Wat wordt gevraagd
A: Klopt elk van deze uitspraken volgens de samenvatting van de zaak? (i) De afstudeeropdracht werd op 30 augustus 2022 met een onvoldoende beoordeeld. (ii) De herkansing die op 23 februari 2023 werd ingeleverd, is beoordeeld. (iii) De appellant stelde beroep in tegen de beslissing van het college van 13 augustus 2024. Antwoord per uitspraak met ja of nee en citeer de beslissende woorden uit de samenvatting.
B: Op welke datum stelde de appellant volgens de samenvatting van de zaak beroep in wegens het niet-tijdig beslissen?
C: Leg aan de hand van de samenvatting van de zaak in één tot drie zinnen uit waarom de appellant beroep instelde.

ECLI:NL:RVS:2025:5466
Raad van State
- Eerste aanleg - enkelvoudig
- Rechtspraak.nl
Beroep tegen niet tijdig nemen van beslissing door examencommissie over diploma Master of Architecture
In deze zaak heeft de appellant beroep ingesteld tegen het niet tijdig nemen van een beslissing door de examencommissie van de Fontys Hogeschool over de afgifte van zijn diploma voor de Master of Architecture. De appellant heeft in het studiejaar 2021-2022 zijn afstudeeropdracht ingeleverd, maar deze werd op 30 augustus 2022 met een onvoldoende beoordeeld. Na een schikkingsgesprek trok de appellant zijn administratief beroep in. In het studiejaar 2022-2023 leverde hij op 23 februari 2023 een herkansing in, maar deze werd niet beoordeeld. Op 7 mei 2023 diende hij een klacht in, die op 20 juni 2023 werd afgewezen, maar deze beslissing werd niet naar hem gestuurd. Op 15 januari 2024 diende hij opnieuw een klacht in, die op 15 februari 2024 werd gehandhaafd. Het college verklaarde het bezwaar van de appellant op 13 augustus 2024 ongegrond, maar de appellant heeft hiertegen geen beroep ingesteld. Op 11 september 2025, na twee ingebrekestellingen, heeft de appellant beroep ingesteld wegens het niet-tijdig beslissen.

Getoonde rijen
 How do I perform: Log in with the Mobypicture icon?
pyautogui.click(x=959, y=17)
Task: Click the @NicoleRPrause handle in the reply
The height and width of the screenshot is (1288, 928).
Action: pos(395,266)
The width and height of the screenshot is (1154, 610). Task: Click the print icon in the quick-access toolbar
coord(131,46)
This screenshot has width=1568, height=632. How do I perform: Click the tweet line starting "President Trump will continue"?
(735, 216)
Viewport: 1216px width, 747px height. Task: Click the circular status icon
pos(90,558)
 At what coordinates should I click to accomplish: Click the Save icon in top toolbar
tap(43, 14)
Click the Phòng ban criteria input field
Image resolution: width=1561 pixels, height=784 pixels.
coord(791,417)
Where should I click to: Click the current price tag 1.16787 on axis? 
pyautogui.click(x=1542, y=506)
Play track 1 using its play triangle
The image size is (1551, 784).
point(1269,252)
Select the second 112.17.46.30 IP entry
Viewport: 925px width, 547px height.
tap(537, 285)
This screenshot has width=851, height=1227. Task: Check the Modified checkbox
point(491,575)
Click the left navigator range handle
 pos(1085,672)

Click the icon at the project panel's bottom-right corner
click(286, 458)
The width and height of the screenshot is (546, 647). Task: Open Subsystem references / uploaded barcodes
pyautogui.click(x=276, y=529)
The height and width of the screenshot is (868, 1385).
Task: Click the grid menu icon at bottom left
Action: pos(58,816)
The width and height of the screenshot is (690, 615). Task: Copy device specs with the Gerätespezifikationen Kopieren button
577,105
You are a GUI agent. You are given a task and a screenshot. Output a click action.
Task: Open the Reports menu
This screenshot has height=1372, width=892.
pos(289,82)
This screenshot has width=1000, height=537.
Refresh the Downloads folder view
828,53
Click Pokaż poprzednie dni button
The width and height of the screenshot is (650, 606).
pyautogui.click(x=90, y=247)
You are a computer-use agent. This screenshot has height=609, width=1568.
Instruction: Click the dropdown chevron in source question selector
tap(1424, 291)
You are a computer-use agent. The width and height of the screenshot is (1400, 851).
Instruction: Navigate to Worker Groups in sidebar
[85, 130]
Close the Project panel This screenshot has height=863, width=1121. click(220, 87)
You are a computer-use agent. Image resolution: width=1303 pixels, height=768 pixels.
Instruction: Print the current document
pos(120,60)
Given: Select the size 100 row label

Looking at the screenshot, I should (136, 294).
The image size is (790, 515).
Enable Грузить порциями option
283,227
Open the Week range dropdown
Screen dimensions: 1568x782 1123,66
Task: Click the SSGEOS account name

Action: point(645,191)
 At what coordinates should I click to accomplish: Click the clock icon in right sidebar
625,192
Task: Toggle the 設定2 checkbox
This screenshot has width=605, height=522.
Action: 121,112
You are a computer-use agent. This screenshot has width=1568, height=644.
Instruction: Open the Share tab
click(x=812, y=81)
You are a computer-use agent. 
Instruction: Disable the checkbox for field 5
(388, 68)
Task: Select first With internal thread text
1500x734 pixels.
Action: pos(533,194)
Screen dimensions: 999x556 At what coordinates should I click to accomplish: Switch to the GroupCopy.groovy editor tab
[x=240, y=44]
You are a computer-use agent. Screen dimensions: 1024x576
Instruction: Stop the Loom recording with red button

Verwachte antwoorden
A:
(i) Ja: "deze werd op 30 augustus 2022 met een onvoldoende beoordeeld"
(ii) Nee: "maar deze werd niet beoordeeld"
(iii) Nee: "maar de appellant heeft hiertegen geen beroep ingesteld"

B: Op 11 september 2025.

C: De appellant stelde beroep in omdat de examencommissie van de Fontys Hogeschool niet tijdig had beslist over de afgifte van zijn diploma voor de Master of Architecture. Hij deed dat op 11 september 2025, na twee ingebrekestellingen.